→ **Exercice court A**
Réécrivez en CSV à deux colonnes, intitulées requete et resultat, tout ce qui va du début des lignes fournies jusqu'à la ligne contenant « [x=720, y=411] », celle-ci comprise. Chaque couple occupe une seule ligne du CSV, chaque champ est placé entre guillemets et ses sauts de ligne sont remplacés par des espaces.
= = =
Le Financial Times du 1er juillet 2015 constatait que la polarisation induite par le référendum soumis aux citoyens et citoyennes grecs le 5 juillet relevait de «la division entre les classes supérieures, qui considèrent l’euro comme le symbole de la prospérité et de leur identité européenne (et craignent pour la valeur de leur propriété et épargne bancaire) et la classe laborieuse qui a vu son salaire, ses possibilités d’emploi et le financement de l’Etat [services publics] sabrés sous les effets d’une série de programme d’aide depuis 2010».
Un examen comparatif des résultats confirme avec éclat ce constat réaliste. Ainsi, dans la circonscription populaire du Pirée, le «non» a été à hauteur de 72,51% des votes, malgré le mot d’ordre ultra-sectaire du KKE de voter «deux fois non», ce qui revient à invalider le bulletin. Ultra-sectaire dans le sens d’une stricte défense des intérêts d’un appareil bureaucratique qui a perdu tout respect et sens politique des intérêts d’ensemble des travailleurs, des chômeurs, des retraités.
= = =
→ **Exercice court B**
Prolongez le texte sur le référendum grec de juillet 2015 à partir de l'endroit où il s'arrête.

→ **Lignes fournies**
= = =
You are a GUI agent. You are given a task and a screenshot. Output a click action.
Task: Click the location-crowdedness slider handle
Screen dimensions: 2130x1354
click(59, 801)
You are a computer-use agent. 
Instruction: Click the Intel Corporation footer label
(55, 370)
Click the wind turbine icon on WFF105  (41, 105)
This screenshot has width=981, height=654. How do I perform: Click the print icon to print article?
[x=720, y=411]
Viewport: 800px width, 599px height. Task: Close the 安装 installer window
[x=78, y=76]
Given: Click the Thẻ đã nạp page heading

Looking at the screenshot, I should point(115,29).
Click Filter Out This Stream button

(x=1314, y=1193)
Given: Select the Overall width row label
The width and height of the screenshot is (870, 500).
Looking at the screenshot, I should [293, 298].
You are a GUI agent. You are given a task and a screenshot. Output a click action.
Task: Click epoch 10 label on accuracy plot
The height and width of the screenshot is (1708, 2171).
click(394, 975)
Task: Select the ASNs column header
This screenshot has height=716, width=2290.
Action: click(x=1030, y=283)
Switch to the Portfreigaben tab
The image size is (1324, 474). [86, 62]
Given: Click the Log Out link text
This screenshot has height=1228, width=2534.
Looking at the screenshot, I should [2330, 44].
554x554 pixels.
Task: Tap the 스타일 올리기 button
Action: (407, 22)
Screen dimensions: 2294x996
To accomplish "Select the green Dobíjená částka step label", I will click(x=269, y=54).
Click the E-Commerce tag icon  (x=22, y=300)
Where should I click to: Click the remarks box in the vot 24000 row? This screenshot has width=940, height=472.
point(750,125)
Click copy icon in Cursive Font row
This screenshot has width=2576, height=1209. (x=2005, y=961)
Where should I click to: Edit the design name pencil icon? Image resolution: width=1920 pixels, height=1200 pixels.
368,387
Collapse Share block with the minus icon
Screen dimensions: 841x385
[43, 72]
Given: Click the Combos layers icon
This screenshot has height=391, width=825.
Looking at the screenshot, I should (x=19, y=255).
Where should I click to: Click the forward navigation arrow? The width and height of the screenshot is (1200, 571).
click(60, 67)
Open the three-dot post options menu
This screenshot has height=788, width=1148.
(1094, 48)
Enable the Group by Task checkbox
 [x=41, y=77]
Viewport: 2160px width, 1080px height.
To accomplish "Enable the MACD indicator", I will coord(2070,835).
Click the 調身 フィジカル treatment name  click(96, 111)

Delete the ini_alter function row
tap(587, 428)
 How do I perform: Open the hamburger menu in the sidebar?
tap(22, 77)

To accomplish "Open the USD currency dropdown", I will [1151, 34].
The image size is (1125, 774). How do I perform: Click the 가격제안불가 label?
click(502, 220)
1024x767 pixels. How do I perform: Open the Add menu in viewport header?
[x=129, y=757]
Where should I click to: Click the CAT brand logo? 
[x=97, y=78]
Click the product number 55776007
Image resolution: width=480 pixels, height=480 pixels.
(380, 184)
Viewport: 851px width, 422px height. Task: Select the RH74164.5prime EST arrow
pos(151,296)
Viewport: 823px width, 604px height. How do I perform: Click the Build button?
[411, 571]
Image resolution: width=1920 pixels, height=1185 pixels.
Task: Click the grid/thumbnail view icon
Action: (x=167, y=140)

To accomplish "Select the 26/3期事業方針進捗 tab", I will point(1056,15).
= = =
→ **Réponse rédigée A**
requete,resultat
"You are a GUI agent. You are given a task and a screenshot. Output a click action. Task: Click the location-crowdedness slider handle Screen dimensions: 2130x1354","click(59, 801)"
"You are a computer-use agent. Instruction: Click the Intel Corporation footer label","(55, 370)"
"Click the wind turbine icon on WFF105","(41, 105)"
"This screenshot has width=981, height=654. How do I perform: Click the print icon to print article?","[x=720, y=411]"

→ **Réponse rédigée B**
Géographiquement et socialement à l’opposé, dans la «circonscription» de Psychiko, quartier résidentiel, le «oui» a capté 77,98% des votes et dans celle d’Ekali, 84,62%, un quartier connu, entre autres, comme celui des familles d’armateurs. Dans l’analyse du vote a dominé, ce qui est compréhensible dans un premier temps, l’ampleur générale du «non», du refus de l’austérité. Une ampleur qui démentait tous les sondages organisés par le réseau des chaînes de TV privées et relayés massivement – sans précaution ou, plutôt, avec beaucoup de précaution – par les médias internationaux.
On pourrait leur appliquer la semonce que Manolis Glezos – le militant de la résistance qui décrocha en mai 1941 le drapeau nazi hissé sur l’Acropole – a lancée, depuis son siège au Parlement européen, au président social-démocrate Martin Schulz: «J’ai peur de l’homme d’un seul livre.» Une citation de Thomas d’Aquin. Glezos a parlé en grec ancien et a cité en latin le texte de Thomas d’Aquin. En effet, ils sont nombreux les illettrés qui multiplient les inepties – à tonalité paternaliste au mieux, fleurant la xénophobie au pire – à propos de la politique du gouvernement Tsipras et de celle de Syriza. Ce sont les porte-parole d’un seul discours, celui des «institutions», qui semble échapper à toute idéologie si ce n’est celle d’une naturalisation des rapports sociaux et économiques. Le substrat de la formule TINA (There is no alternative).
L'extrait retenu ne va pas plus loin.